What is needed:
Rewrite the part of the text on hospital disclosure programs, starting with "Dissatisfied, I hunted" and going on through "disclosure program model.", with "journalists" swapped out for "reporters".

** Opening Document excerpt block **

And, when I called The Joint Commission to confirm that the public has a right to know, I learned that we do not. The Commission requires hospitals to disclose all unanticipated outcomes, but the presence or absence of a disclosure program is voluntary and, astoundingly, can be kept confidential.

Dissatisfied, I hunted through the many newspaper articles I had collected about disclosure programs and realized that while hospitals routinely fail to inform patients about their CRP — they tend to be forthright with journalists. This enabled me to identify 33 hospitals with programs, but when I checked their websites, I discovered that information about their CRP, if provided, was tricky to find.  It required using the search function along with specific, nuanced, words or phrases (for example, Stanford’s program is called PEARL). This means that to learn about the program, patients would have to already know that it exists. This lack of transparency suggests that rather than a rarity, failure to inform may be a standard feature of the disclosure program model.

Especially tragic is the case of Talia Goldenberg; she was only 23 years old when elective surgery at Swedish-Cherry Hill Hospital in Seattle resulted in her unnecessary death. After her surgery, Talia’s airways swelled and she couldn’t breathe. The shocking series of mistakes and negligent acts that caused Talia to suffocate are described in a Seattle Times article. Yet, the hospital did not disclose to her devastated family, the errors that caused young Talia’s death. It took over a year, calling once each month, for me to confirm that, in fact, Swedish-Cherry Hill had a CRP. *

The Transparency Paradox: Why Hide Disclosure Programs?

By concealing their disclosure programs, hospitals are in the best position to control which errors come to light. As all risk managers would know, a well-known Harvard study determined that less than 2% of injured patients actually sue. Further research found that one common cause for the low rate is ignorance — most medical error victims fail to realize that they have received negligent care. If hospitals can avoid alerting their unsuspecting patients and their families to the possibility of malpractice, the hospital will be in a better position to protect their bottom line. **

Although Boothman asserts that reducing costs is not the primary goal behind their policy, the program has resulted in a large reduction in costs for the hospital. An early study published in 2010 found that after implementing their model program, UMHS’s claims dropped 36 percent, and lawsuits dropped 65 percent. The monthly cost of total liability and patient compensation dropped 59 percent, and legal costs dropped by 61 percent. And, according to Boothman, claims levels and numbers have continued to decline since the 2010 study.

** Closing Document excerpt block **
** Opening Supplied entries block **

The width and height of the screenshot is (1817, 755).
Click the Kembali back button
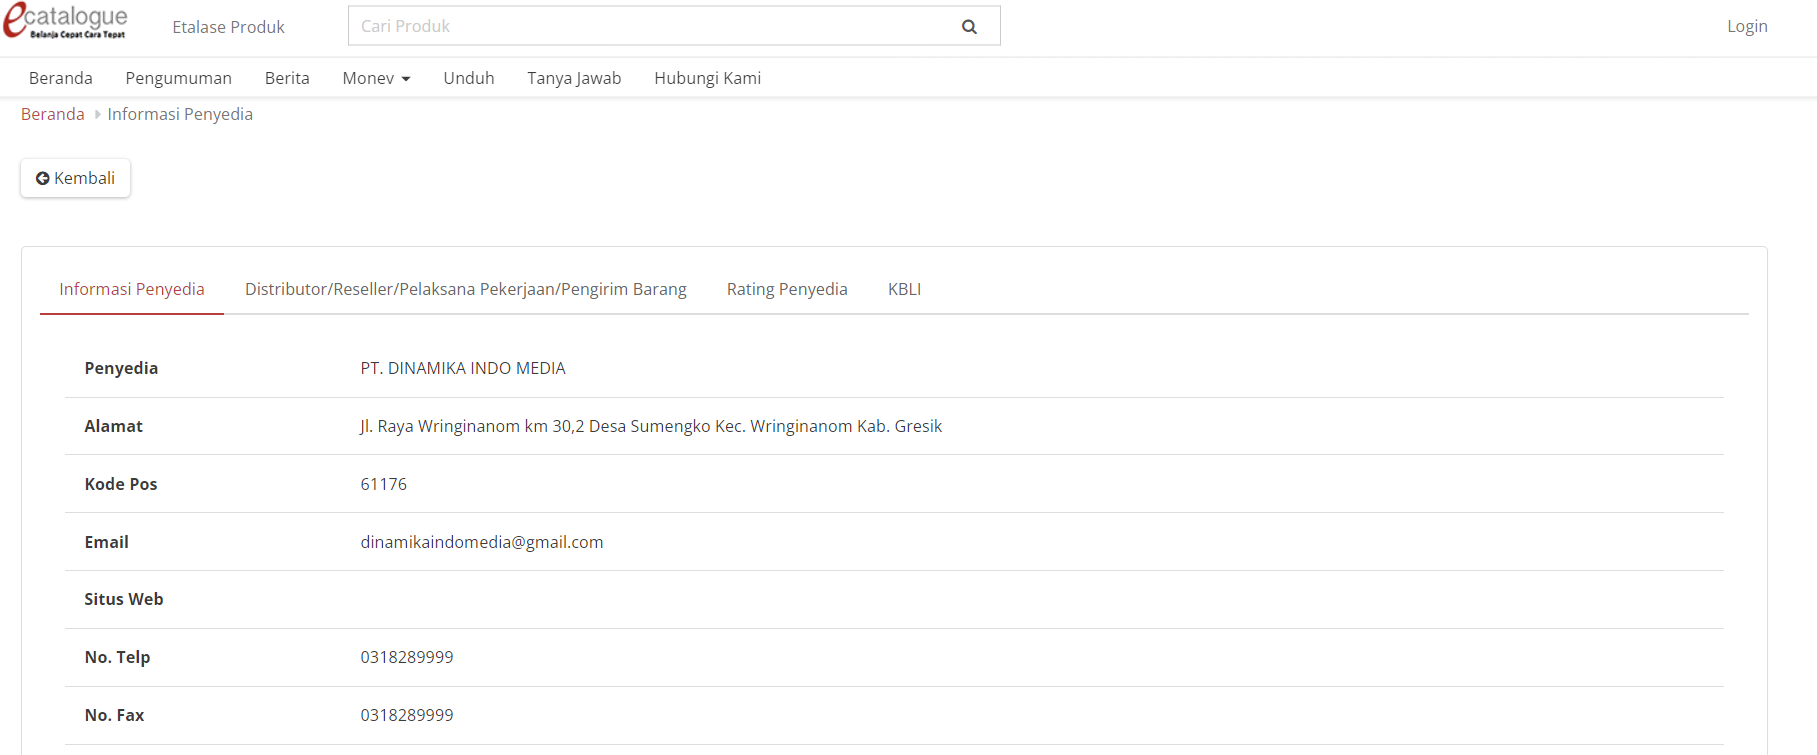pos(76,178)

** Closing Supplied entries block **
** Opening Supplied entries block **

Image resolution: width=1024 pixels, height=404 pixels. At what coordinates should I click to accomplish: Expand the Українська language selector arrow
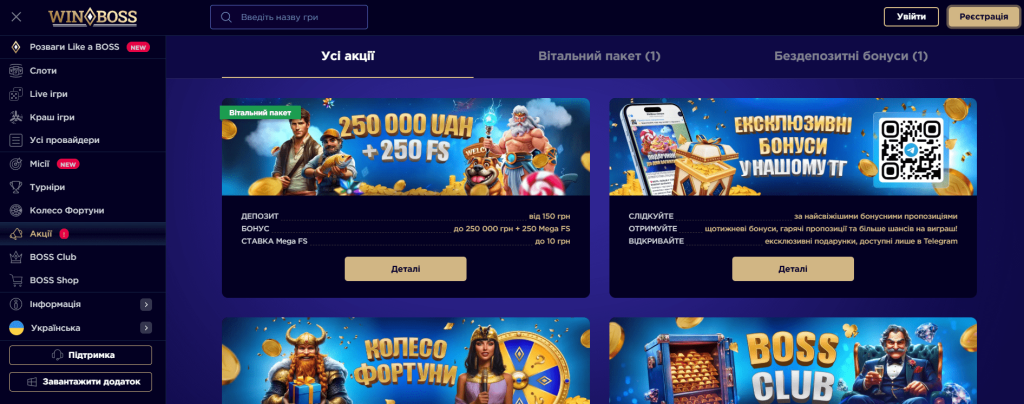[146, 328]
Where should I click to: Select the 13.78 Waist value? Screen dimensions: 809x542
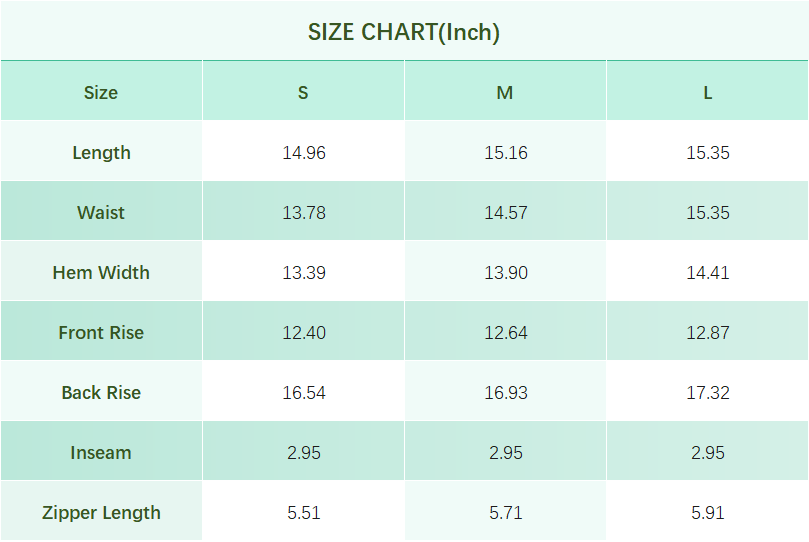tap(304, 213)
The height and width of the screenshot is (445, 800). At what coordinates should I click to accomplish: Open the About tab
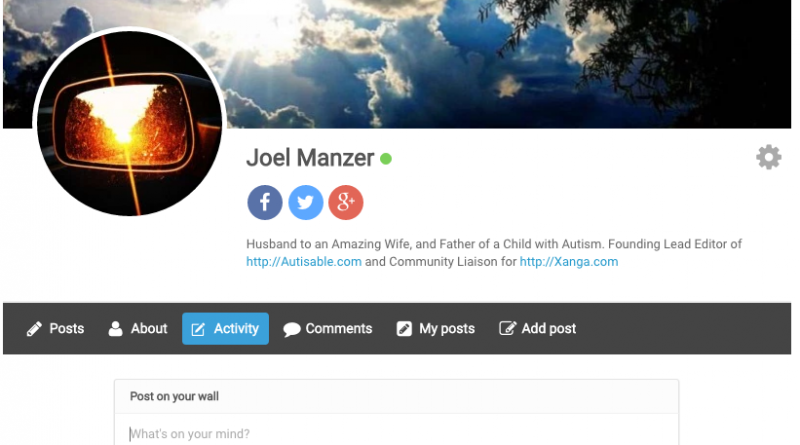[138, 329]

** Closing Supplied entries block **
** Opening Supplied entries block **

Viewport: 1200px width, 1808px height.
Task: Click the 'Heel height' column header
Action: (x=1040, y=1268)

** Closing Supplied entries block **

Exercise result:
Dissatisfied, I hunted through the many newspaper articles I had collected about disclosure programs and realized that while hospitals routinely fail to inform patients about their CRP — they tend to be forthright with reporters. This enabled me to identify 33 hospitals with programs, but when I checked their websites, I discovered that information about their CRP, if provided, was tricky to find.  It required using the search function along with specific, nuanced, words or phrases (for example, Stanford’s program is called PEARL). This means that to learn about the program, patients would have to already know that it exists. This lack of transparency suggests that rather than a rarity, failure to inform may be a standard feature of the disclosure program model.